When we started the trial, adjuvant data for durvalumab and osimertinib were not available. When those data came out, and osimertinib was approved in December of 2020 for patients with EGFR-mutated adenocarcinoma, the disease-free survival was dramatically different, with an amazing hazard ratio of 0.2. We adapted the protocol and put testing for both ALK and EGFR as exclusion criteria up front. There were 51 patients [enrolled] onto AEGEAN prior to that [amendment] who we knew [harbored] EGFR mutations. However, we felt that the osimertinib data was so strong that it would be ethically better to exclude [any more patients with EGFR mutations] from the trial. In fact, we removed those patients from our primary modified ITT [analysis]. These data are looking at what happened to those patients.
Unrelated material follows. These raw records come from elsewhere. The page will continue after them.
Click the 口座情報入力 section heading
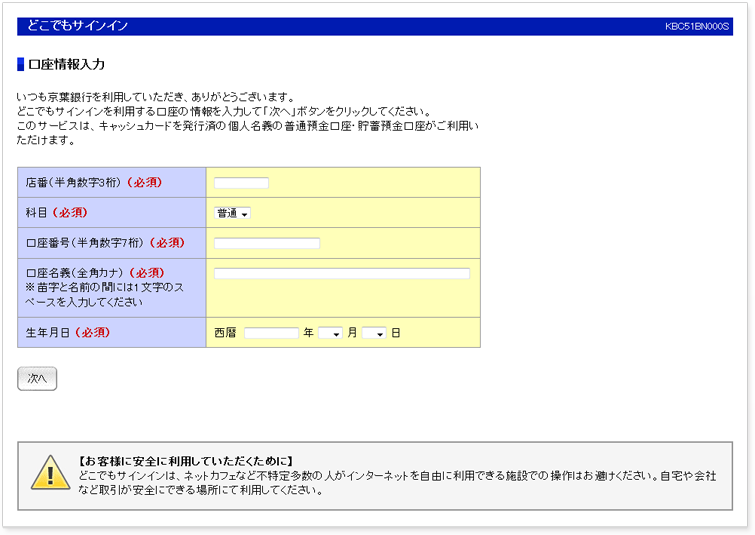The width and height of the screenshot is (755, 535). [66, 64]
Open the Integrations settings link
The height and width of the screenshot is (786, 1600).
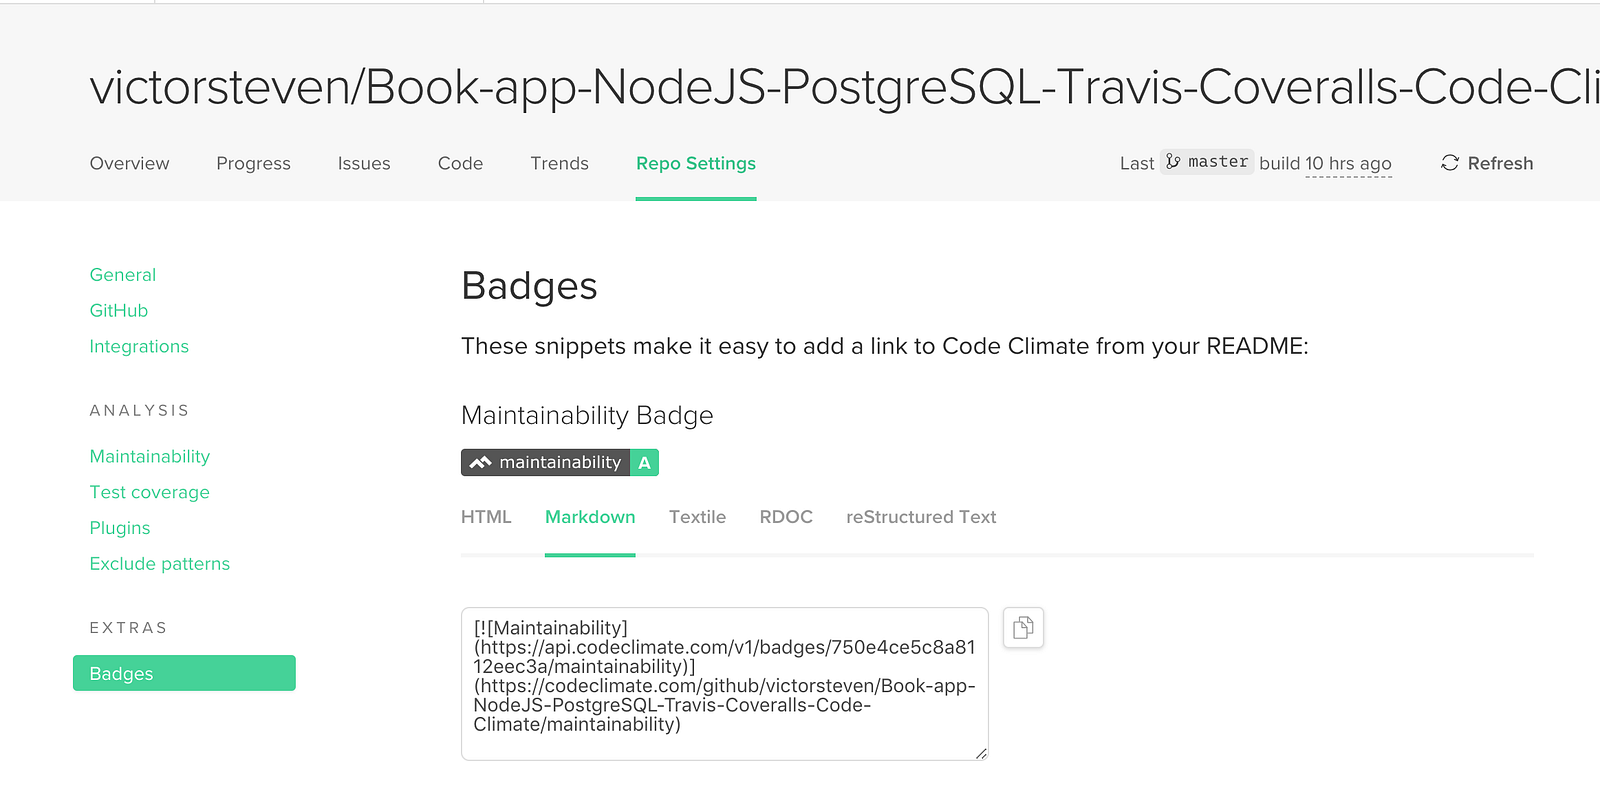[x=139, y=346]
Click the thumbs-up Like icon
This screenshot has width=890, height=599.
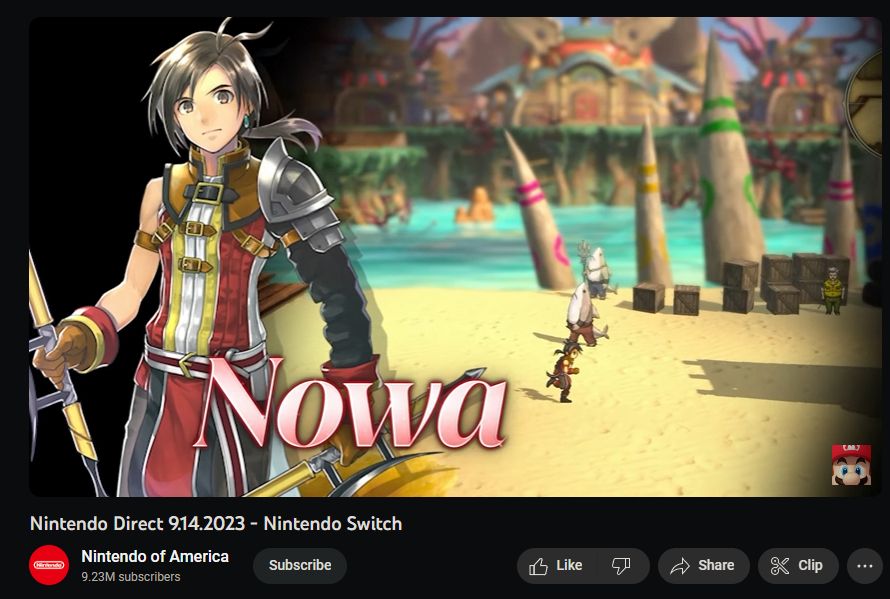(x=538, y=566)
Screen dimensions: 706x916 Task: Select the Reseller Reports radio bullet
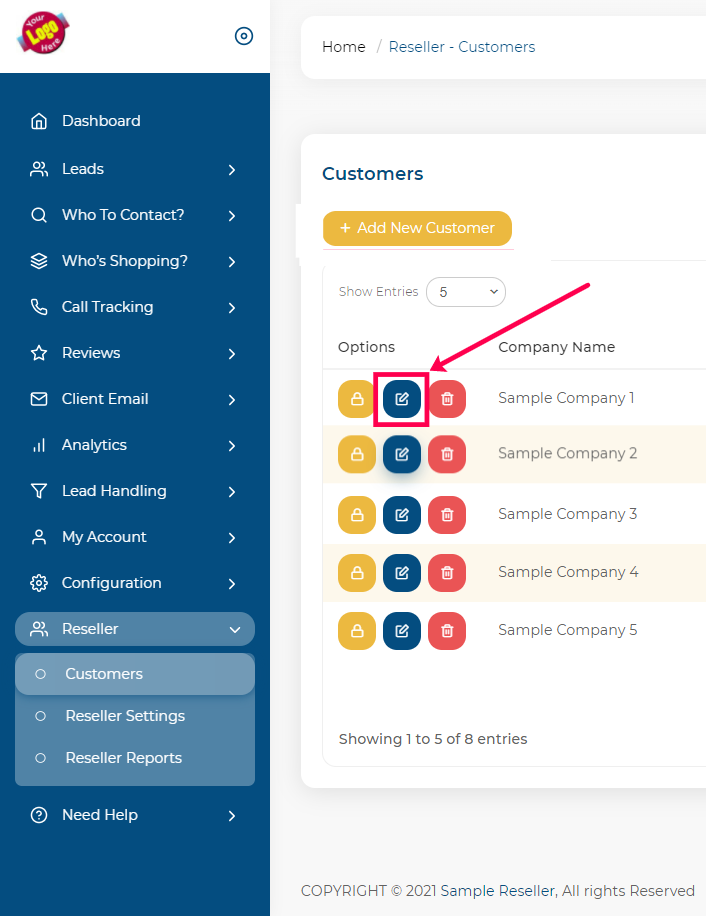point(40,758)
First, [these results should be extrapolated with] caution. Of the 51 patients [in this subgroup], 26 received the durvalumab/chemotherapy regimen and 25 just received chemotherapy, so [this is a] small [cohort]. However, there have been signals from the advanced patient setting that patients who have EGFR mutations, and probably those who have ALK rearrangements [benefit less] from immunotherapy than those who [do] not. That was our presumption, and that's what we saw. The survival curves are essentially superimposable for the treatment and non-treatment arms. Again, the follow-up was not long, and they're very small numbers. Importantly, there was no safety signal [with the combination. In fact, adverse effects were uncommon and [observed at] similar [rates] between both arms. We look forward to longer-term data.
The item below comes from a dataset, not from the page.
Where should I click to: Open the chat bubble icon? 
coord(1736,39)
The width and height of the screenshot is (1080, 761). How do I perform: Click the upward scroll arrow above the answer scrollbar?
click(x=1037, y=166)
The bottom line is that the difference in pCR between the arms was 3%, which was not significant, and EFS rates were [comparable]. [Based on these data], we feel that it's reasonable to recommend that patients with EGFR mutations [should undergo] assessment ahead of [treatment with] neoadjuvant chemoimmunotherapy, and that they should probably be eliminated from trials or treatment approaches that include chemoimmunotherapy.
I was the president of the 2020 World Conference on Lung Cancer when it was virtual in Denver. It was kind of frustrating not getting together for that due to COVID-19. This is the second meeting we've had back in person, and that's the most important thing. This is an important meeting for all of us who [treat patients with] thoracic cancers. We've always been multidisciplinary and inclusive, so seeing friends from all over the world is important. I [was] most looking forward to the presentation of data from the MARS2 study [NCT02040272] on the effect of chemotherapy alone vs chemotherapy with surgery [in patients with] mesothelioma. There were also several other smaller-outcome studies. The other important use of this meeting is [to spotlight] lots of phase 2 trials that are demonstrating signals for new agents. For 20 years, we were optimistic about cancer care. There were opportunities to treat patients who really didn't have a whole lot [of options]. Now, there are hundreds of potential new therapies for patients with lung cancer. I'm hopeful that over the next 5 to 10 years, we're going to make major inroads in cancer treatment and care.
He J, Gao S, Reck M, et al. Neoadjuvant durvalumab + chemotherapy followed by adjuvant durvalumab in resectable EGFR-mutated NSCLC (AEGEAN). Presented at: 2023 IASLC World Conference on Lung Cancer; September 9-12, 2023; Singapore, Republic of Singapore. Abstract OA012.06.